▶ _TASK REQUIREMENTS_
a - In the caste essay, who led the strong movements against Brahminism that came up in the early period of Indian history?
b - Pick up the caste essay right after its last sentence and keep writing it.

By Masood Alam Falahi

05 November, 2010
Newageislam.com

Part - I

Part II

Part III

(Part 4 of Masood Alam Falahi's Urdu book Hindustan Mai Zat-Pat Aur Musalman (‘Casteism Among Muslims in India’))

(Translated From Urdu by Yoginder Sikand, for NewAgeIslam.com)

It is a law of nature that when oppression reaches its zenith, people begin to rise up in revolt. Oppressed people raise their voice and protest, refusing to accept their conditions. Yet, there is no guarantee that their revolutionary stirrings will necessarily succeed. This is precisely what happened in the case of numerous revolutionary movements that emerged against Brahminism in the early period of Indian history. The Shudras and a large section of the Vaishyas were, from the very beginning, victims of the oppression of the Brahmins and, therefore, harboured deep resentment against them. The Kshatriyas had entered into an alliance with the Brahmins, patronising the latter in return for the religious sanction they received from them for their rule. Yet, a large section of the Kshatriyas became increasingly resentful of Brahminical hegemony and despotism. This was reflected, for instance, in the emergence of powerful anti-Brahminical movements led by Mahavir and Gautam Buddha, both of them scions of ruling Kshatriya clans.

Jainism and Buddhism

It is not clear if Mahavir was committed to ending untouchability. Unlike the Buddha, he did not mount a radical critique of the caste system, although, to begin with, all castes were welcome, at least in theory, in the Jain fold. It seems that Mahavir did not disagree with the Brahminical theory that birth in a particular caste is determined by actions in one’s previous life or lives.

In contrast to Mahavir, the Buddha launched a frontal attack on the caste system, and welcomed people of all castes to the community that he spawned. Yet, he proved unable to extirpate the caste system, which, by then, had become deeply-rooted in the Indian psyche. It cannot be said that destroying the caste system was his principal concern or mission, but it is true that the ideology ofvarna was not the basis of the society he wanted to bring into being. Undeniably, the Buddha powerfully decried casteism and Brahminical chauvinism and insisted on love and concern for all creatures. The Buddha is said to have advised his one of his followers thus:

O bhikku! Just as the Ganga, Jamuna and all other rivers flow into the sea and lose their earlier names and locations and start being called as the sea, similarly, when Brahmins, Kshatriyas, Vaishyas and Shudras, the four varnas, following my advice, join the Sangha, they lose their earlier family, customs and names and come to be called as bhikkus.[i]

From this quotation it is clear that while the total destruction of the caste system was not the intention of the Buddha, he passionately opposed caste-discrimination, which was the basis of the Brahminical or Hindu religion and society. This is readily apparent when the Buddha says, ‘Because of goodness and purity a lowly man becomes a Brahmin. No one is truly a Brahmin by birth. Rather, only by good deeds can one become a true Brahmin.’ Elsewhere, he stresses, ‘No one is a Chandal or a Brahmin by birth. Only by virtue of his actions does he become a Brahmin or a Chandal.’ Similarly, he lays down, ‘He alone is a true Brahmin who practices truth, love, cleanliness and mercy, who is generous and conquers his desires, and who has freed himself from ignorance and sin.’[ii]

It would not be wrong to say that these lofty ethical commandments of the Buddha failed to make much of a dent in the edifice of caste or greatly undermined Brahminism. One reason was that Buddhism gradually veered in the direction of world renunciation, a tendency not at all conducive to social transformation. Consequently, demolishing the caste system and putting an end to the degradation of the oppressed castes did not remain a central focus of Buddhism in the centuries after the Buddha’s death. The bhikkus, having renounced the world, were not, as a rule, inspired to make efforts to critique caste oppression or to bring about radical social change. They were satisfied simply with following the rules of the Sangha.

Pointing records for screenshots and pages
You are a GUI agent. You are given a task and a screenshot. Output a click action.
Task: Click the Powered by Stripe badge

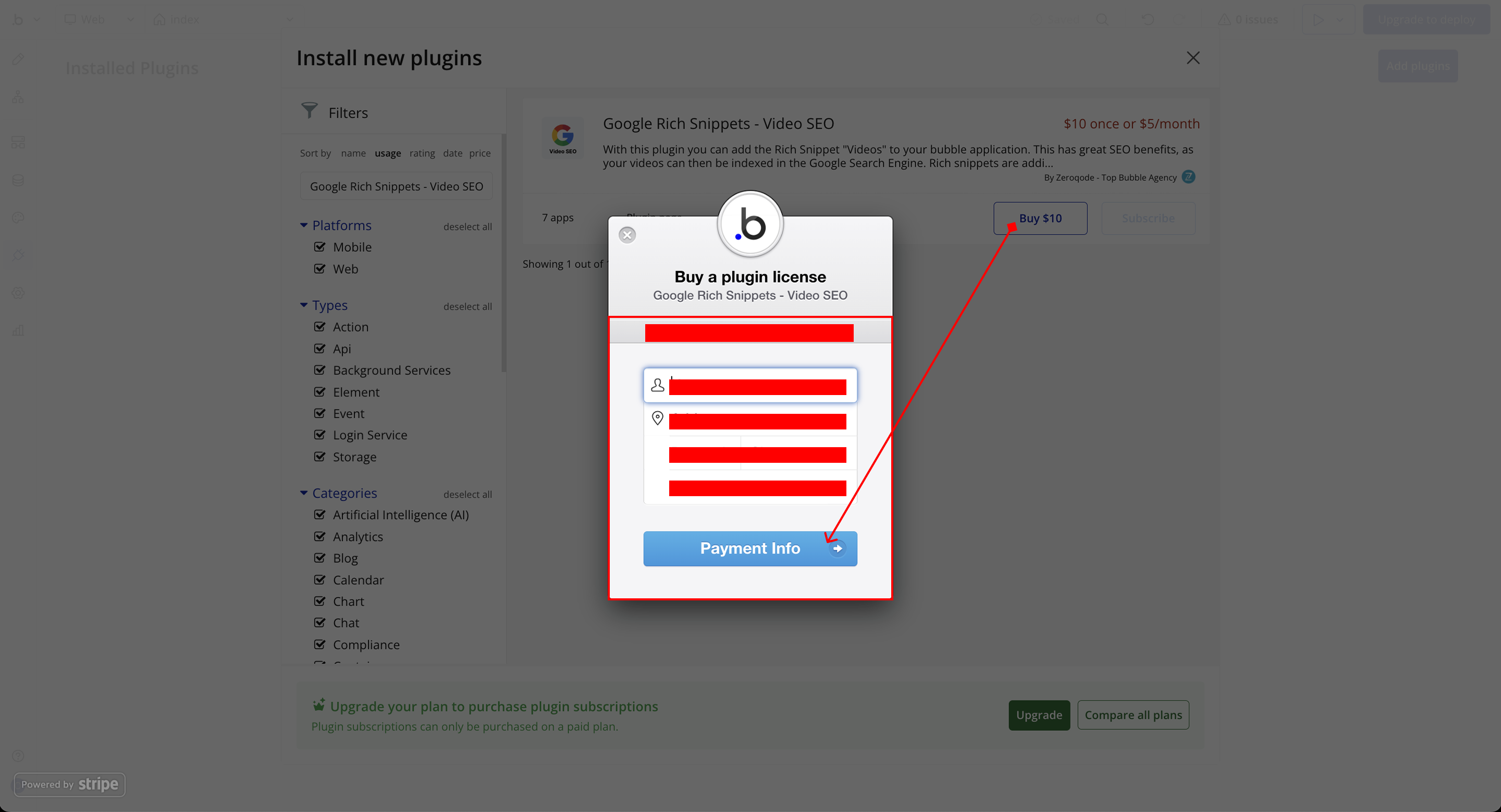(69, 784)
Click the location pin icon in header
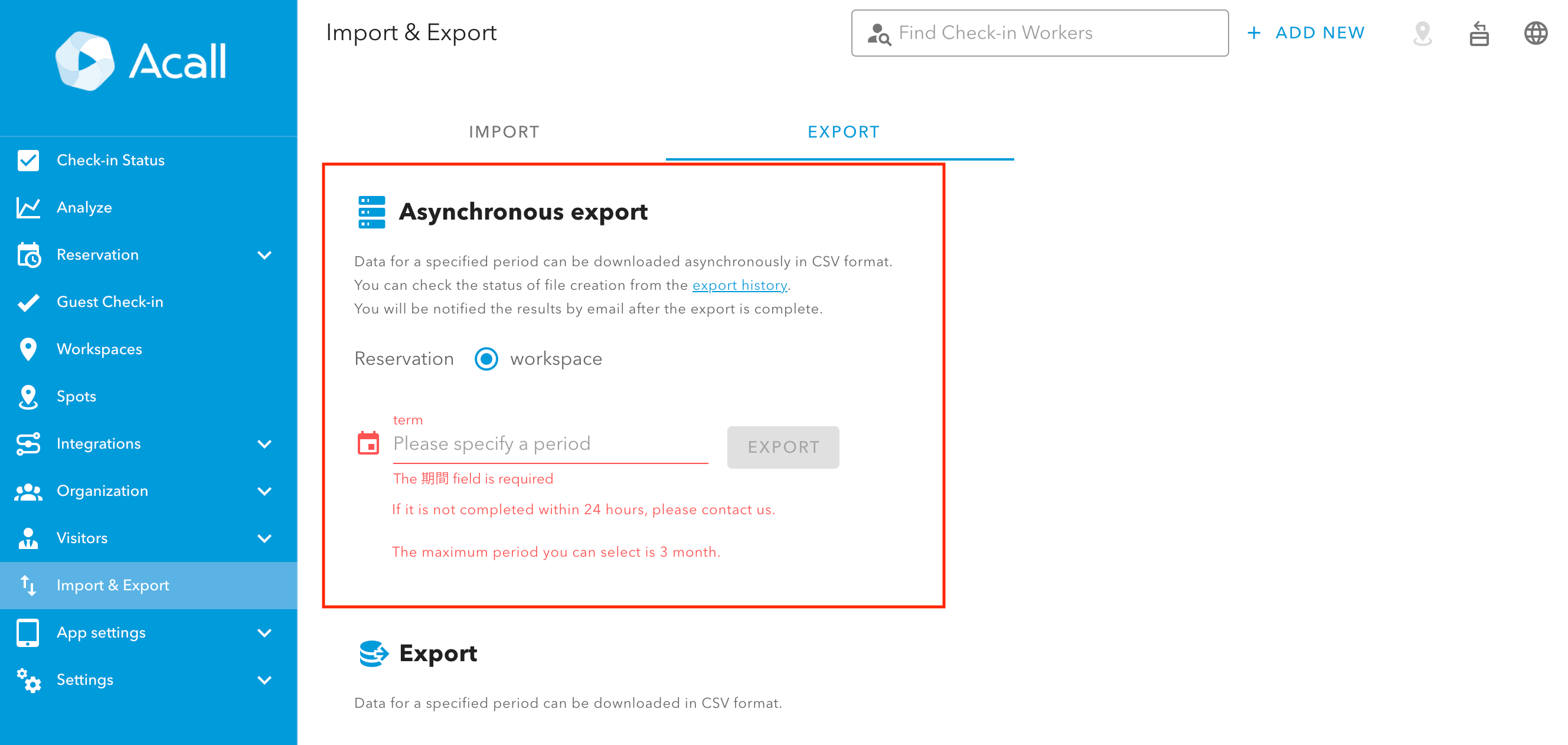The width and height of the screenshot is (1568, 745). pyautogui.click(x=1422, y=33)
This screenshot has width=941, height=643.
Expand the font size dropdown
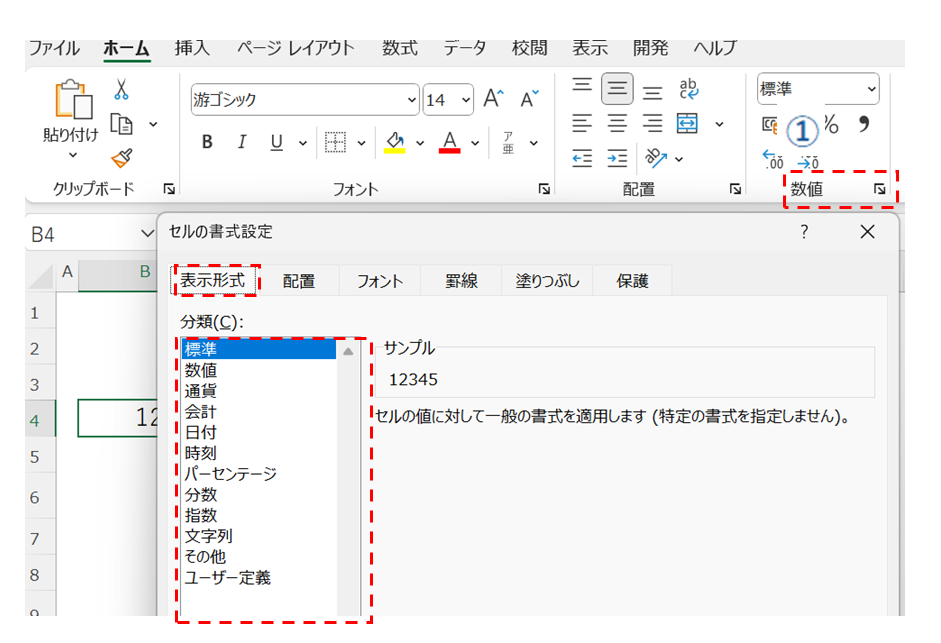pos(466,100)
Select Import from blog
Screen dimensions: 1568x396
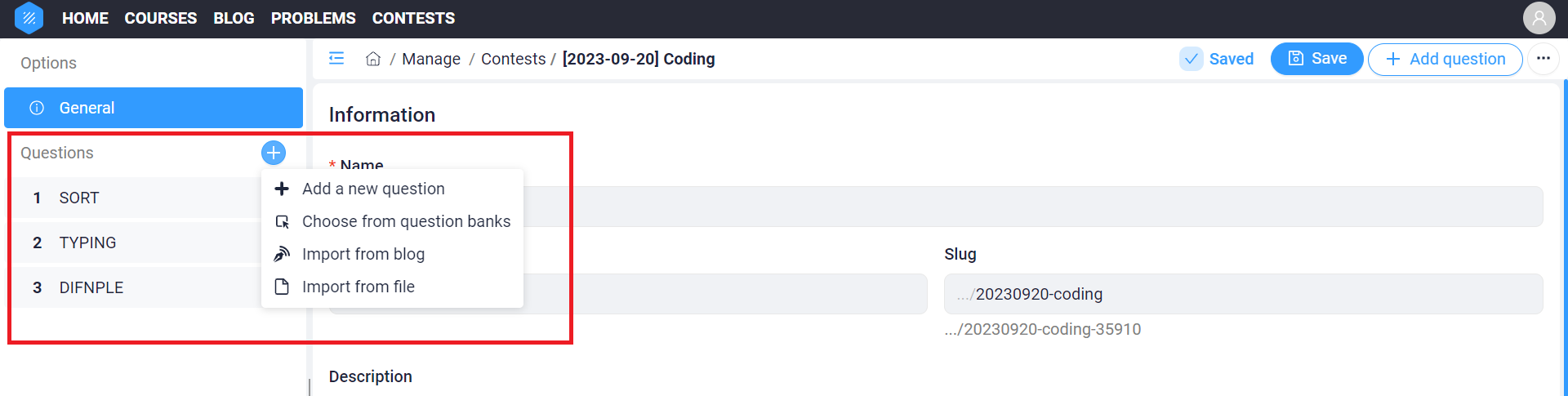tap(363, 254)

▶ _RESULTS FOR THE EXERCISE_
a - Mahavir and Gautam Buddha, both from ruling Kshatriya clans.

b -
The well-known historian V.R.Narla, who served for many years as member of the Rajya Sabha, mentions in his book The Truth About Geeta that the Buddha was a reformist, and not, as is often imagined, a social revolutionary. The social changes that the Buddha desired, which, Narla claims, were by no means radical, did not materialise. His teachings did not lead to the creation of a new and vastly different social order. It is true, Narla writes, that the Buddhist Sangha did not recognise caste within it, and that even men from what were regarded as the lowest castes could becomebhikkus and enjoy an equal status with other bhikkus. Yet, this did not mean that outside the Sangha caste ceased to play any role. While the Buddha insisted that caste would not matter inside the Sangha and that the caste of a bhikku made no difference, it can be said, Narla argues, that he silently consented to caste in the wider society outside the Sangha. It is thus factually incorrect, Narla maintains, to claim that the Buddha destroyed the chains of caste and liberated the oppressed castes.[iii]

From all this it appears that both Jainism and Buddhism preached religious equality but not radical social equality. Obviously, this approach to equality was hardly sufficient for the overall emancipation of the oppressed castes and for mounting an effective challenge to Brahminism. Yet, the message of religious equality preached by Mahavir and, especially, the Buddha attracted vast numbers of people from the oppressed castes. Along with the Shudras, many Vaishyas and several Kshatriyas, groaning under Brahminical hegemony, were attracted to these religions.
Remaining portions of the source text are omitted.